### [What the task requires]
Please reproduce the line containing "Open the #CeBIT2016 trend link" and every line after it in the records below, exactly and with nothing else.

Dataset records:
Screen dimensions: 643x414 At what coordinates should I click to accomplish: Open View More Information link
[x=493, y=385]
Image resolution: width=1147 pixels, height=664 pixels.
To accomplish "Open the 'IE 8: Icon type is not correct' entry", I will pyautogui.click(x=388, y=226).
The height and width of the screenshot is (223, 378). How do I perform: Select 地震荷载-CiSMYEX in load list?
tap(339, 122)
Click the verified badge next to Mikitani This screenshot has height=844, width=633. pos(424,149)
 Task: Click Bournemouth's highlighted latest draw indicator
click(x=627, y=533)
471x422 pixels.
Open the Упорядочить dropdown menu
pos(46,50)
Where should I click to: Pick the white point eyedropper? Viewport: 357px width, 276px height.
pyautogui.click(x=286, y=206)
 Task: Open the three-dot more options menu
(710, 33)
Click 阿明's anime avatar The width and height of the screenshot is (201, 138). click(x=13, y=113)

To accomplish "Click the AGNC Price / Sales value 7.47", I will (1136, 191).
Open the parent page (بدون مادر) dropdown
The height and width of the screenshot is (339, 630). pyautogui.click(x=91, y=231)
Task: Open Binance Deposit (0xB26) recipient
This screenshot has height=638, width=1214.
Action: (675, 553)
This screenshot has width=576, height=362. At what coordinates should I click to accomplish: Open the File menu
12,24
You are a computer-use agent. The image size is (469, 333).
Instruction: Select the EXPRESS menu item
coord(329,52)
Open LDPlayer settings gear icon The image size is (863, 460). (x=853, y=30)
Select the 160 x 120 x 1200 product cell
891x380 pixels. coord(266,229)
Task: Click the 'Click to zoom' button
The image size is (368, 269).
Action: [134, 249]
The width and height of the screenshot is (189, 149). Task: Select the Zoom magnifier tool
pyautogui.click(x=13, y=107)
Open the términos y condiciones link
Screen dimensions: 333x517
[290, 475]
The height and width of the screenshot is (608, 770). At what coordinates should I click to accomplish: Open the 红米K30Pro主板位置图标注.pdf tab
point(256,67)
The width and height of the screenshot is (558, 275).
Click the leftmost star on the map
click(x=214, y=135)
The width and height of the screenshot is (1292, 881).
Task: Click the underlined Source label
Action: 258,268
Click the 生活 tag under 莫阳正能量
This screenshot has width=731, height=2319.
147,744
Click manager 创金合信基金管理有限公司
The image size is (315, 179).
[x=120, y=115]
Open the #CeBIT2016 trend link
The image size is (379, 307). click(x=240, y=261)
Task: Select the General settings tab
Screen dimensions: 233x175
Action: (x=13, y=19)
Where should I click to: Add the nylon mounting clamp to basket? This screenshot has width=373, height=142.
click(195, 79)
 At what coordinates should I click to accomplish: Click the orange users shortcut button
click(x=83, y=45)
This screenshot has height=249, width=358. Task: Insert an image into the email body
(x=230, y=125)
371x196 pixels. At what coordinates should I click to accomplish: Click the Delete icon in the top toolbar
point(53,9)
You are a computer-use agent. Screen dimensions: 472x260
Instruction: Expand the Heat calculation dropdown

### [Answer section]
Open the #CeBIT2016 trend link
The image size is (379, 307). click(x=240, y=261)
Task: Select the General settings tab
Screen dimensions: 233x175
Action: (x=13, y=19)
Where should I click to: Add the nylon mounting clamp to basket? This screenshot has width=373, height=142.
click(195, 79)
 At what coordinates should I click to accomplish: Click the orange users shortcut button
click(x=83, y=45)
This screenshot has height=249, width=358. Task: Insert an image into the email body
(x=230, y=125)
371x196 pixels. At what coordinates should I click to accomplish: Click the Delete icon in the top toolbar
point(53,9)
You are a computer-use agent. Screen dimensions: 472x260
Instruction: Expand the Heat calculation dropdown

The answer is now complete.